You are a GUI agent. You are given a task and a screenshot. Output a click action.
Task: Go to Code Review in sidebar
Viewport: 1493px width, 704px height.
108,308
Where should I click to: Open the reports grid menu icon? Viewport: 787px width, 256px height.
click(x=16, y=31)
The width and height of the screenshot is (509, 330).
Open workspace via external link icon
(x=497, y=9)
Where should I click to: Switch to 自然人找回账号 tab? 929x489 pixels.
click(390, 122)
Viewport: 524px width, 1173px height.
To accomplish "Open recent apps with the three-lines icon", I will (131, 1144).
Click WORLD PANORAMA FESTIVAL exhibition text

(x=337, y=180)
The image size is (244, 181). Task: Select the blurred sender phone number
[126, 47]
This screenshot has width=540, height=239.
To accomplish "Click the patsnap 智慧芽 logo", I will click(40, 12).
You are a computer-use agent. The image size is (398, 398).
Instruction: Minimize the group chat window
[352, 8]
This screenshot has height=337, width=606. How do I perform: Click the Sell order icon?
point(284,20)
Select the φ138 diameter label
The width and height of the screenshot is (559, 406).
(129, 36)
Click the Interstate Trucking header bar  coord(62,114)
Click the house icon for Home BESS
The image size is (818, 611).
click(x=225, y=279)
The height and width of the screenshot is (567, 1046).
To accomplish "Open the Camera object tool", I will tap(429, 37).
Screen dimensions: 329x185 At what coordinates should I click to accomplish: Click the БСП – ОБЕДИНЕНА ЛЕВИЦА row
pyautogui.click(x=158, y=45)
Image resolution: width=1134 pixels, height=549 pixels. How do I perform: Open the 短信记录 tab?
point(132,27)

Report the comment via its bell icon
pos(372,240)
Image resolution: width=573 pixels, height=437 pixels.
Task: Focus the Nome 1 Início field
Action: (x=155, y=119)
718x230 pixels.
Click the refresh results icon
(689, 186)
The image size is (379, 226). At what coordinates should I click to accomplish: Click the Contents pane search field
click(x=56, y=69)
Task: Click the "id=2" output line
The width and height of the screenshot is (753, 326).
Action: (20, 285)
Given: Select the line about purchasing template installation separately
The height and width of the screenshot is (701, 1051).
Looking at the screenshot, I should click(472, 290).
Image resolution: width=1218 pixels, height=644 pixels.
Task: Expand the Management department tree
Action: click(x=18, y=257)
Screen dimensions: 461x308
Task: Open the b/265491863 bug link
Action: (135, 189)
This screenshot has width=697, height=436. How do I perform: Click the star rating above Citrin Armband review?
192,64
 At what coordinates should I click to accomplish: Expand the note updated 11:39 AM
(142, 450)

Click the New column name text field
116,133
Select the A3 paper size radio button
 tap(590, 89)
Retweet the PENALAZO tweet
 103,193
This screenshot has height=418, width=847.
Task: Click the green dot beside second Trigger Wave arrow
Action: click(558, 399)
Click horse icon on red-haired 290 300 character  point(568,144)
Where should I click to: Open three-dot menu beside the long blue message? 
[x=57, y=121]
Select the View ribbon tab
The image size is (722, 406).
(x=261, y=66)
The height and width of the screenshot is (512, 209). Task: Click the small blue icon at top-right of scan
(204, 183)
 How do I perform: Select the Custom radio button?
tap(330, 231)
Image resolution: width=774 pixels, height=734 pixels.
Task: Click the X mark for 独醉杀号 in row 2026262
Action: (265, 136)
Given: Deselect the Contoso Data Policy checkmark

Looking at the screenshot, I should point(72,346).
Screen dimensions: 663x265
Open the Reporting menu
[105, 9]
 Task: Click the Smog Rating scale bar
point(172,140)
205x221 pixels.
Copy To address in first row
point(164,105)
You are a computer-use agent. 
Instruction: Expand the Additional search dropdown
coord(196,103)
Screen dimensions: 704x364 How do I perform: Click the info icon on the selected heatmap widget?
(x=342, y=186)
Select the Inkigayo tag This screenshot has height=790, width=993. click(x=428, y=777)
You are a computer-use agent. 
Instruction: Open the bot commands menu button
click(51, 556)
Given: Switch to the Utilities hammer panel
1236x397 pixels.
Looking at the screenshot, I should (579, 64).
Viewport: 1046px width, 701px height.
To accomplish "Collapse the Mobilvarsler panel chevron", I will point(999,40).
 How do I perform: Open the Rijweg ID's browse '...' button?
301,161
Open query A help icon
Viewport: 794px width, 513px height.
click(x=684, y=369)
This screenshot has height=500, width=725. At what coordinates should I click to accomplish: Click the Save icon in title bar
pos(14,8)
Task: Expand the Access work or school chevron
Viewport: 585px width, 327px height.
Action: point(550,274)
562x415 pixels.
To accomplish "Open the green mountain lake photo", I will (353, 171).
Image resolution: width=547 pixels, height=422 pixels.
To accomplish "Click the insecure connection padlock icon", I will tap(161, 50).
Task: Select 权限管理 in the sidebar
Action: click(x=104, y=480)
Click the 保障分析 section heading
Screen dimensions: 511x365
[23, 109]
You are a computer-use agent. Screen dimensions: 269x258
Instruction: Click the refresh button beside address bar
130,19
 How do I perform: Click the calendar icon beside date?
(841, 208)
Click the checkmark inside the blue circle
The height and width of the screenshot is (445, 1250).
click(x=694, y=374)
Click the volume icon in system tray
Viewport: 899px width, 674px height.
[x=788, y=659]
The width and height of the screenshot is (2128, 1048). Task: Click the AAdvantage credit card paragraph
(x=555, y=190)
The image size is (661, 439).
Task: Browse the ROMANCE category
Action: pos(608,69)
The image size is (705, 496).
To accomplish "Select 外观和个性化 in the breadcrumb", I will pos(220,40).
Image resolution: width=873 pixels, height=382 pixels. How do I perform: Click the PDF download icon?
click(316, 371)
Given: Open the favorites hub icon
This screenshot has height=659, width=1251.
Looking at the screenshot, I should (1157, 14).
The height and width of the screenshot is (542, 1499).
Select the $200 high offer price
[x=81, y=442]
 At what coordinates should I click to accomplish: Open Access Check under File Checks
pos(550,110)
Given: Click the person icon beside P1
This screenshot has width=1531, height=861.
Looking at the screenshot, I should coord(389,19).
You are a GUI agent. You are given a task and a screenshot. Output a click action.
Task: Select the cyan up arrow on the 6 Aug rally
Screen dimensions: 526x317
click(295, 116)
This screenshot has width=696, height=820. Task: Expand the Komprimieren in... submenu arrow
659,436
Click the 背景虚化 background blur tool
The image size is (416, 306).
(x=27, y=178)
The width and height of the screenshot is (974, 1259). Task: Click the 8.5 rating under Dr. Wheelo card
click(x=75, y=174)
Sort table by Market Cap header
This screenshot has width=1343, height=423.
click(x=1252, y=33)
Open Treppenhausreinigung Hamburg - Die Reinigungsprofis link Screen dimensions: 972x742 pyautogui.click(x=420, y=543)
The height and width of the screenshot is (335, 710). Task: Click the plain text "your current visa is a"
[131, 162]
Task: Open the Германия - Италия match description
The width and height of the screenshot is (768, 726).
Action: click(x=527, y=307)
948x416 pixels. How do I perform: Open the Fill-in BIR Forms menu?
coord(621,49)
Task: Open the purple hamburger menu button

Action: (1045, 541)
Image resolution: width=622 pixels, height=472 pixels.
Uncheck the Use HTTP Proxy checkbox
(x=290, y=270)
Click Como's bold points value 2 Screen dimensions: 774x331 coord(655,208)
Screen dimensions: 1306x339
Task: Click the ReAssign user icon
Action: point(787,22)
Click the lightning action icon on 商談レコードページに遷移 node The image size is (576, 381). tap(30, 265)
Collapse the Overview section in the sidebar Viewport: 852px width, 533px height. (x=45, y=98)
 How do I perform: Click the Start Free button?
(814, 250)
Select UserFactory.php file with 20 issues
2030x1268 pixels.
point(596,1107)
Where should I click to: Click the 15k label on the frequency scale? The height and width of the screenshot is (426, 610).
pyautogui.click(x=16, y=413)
======
Reproduce exactly the stretch of the material above that starts at the line with "The height and width of the screenshot is (542, 1499)." and ends at the line with "Given: Click the person icon beside P1", both included, and nothing else.

SOLUTION TO THIS PROBLEM
The height and width of the screenshot is (542, 1499).
Select the $200 high offer price
[x=81, y=442]
 At what coordinates should I click to accomplish: Open Access Check under File Checks
pos(550,110)
Given: Click the person icon beside P1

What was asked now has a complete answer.